Render the entries from the line with "This screenshot has" up to and including the line with "(x=256, y=268)" as a Markdown table with the columns Row and Line, numbering each row and skipping blank lines. Leave the pictures out.

==== Provided information

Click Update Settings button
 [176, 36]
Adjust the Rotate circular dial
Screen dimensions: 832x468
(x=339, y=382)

========
==== Provided information

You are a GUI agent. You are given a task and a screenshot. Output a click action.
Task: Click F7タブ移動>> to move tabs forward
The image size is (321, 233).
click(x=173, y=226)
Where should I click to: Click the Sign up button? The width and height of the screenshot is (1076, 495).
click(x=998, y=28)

========
==== Provided information

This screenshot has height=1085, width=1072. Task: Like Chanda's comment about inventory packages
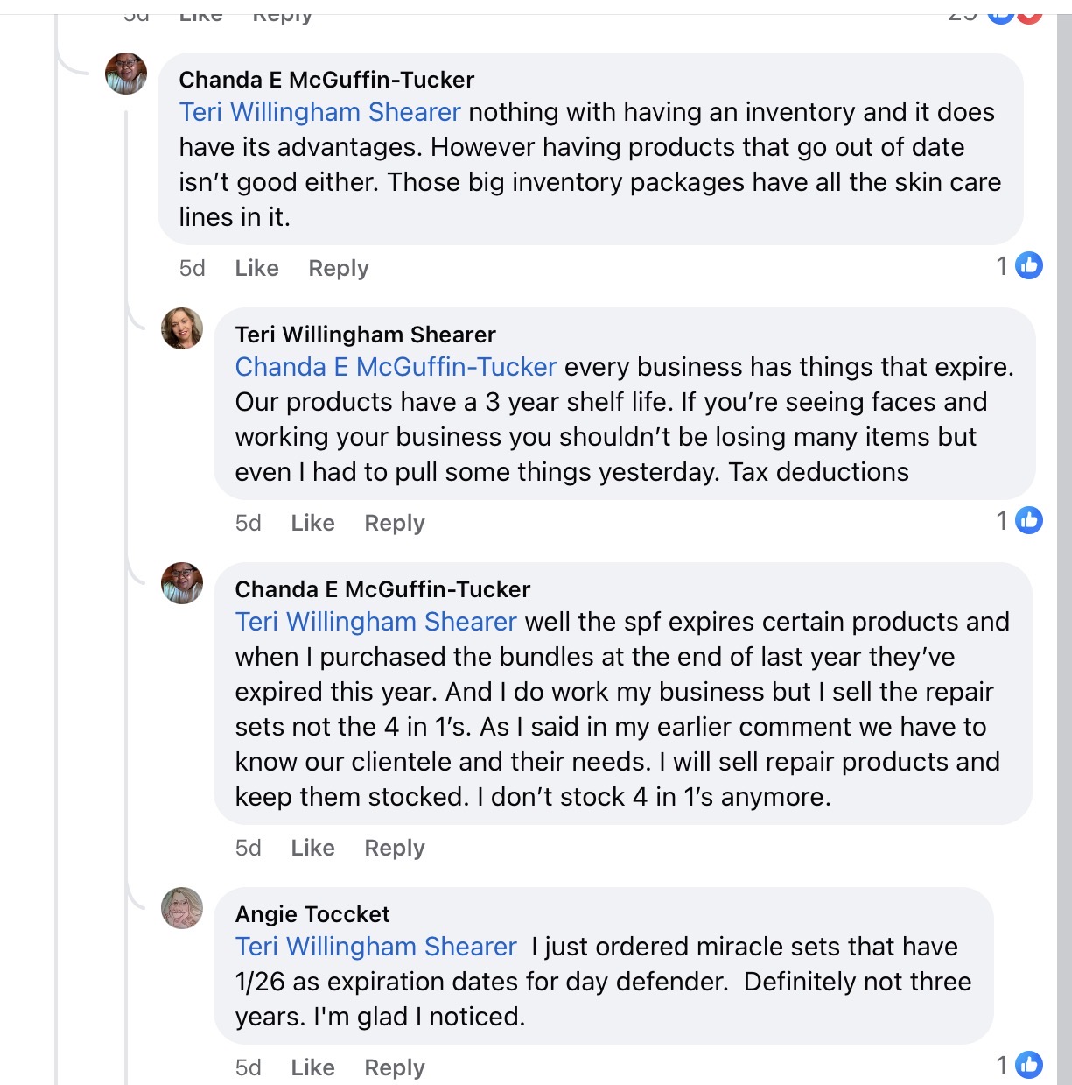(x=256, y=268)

========

### Finished task:
| Row | Line |
|---|---|
| 1 | This screenshot has height=1085, width=1072. Task: Like Chanda's comment about inventory packages |
| 2 | (x=256, y=268) |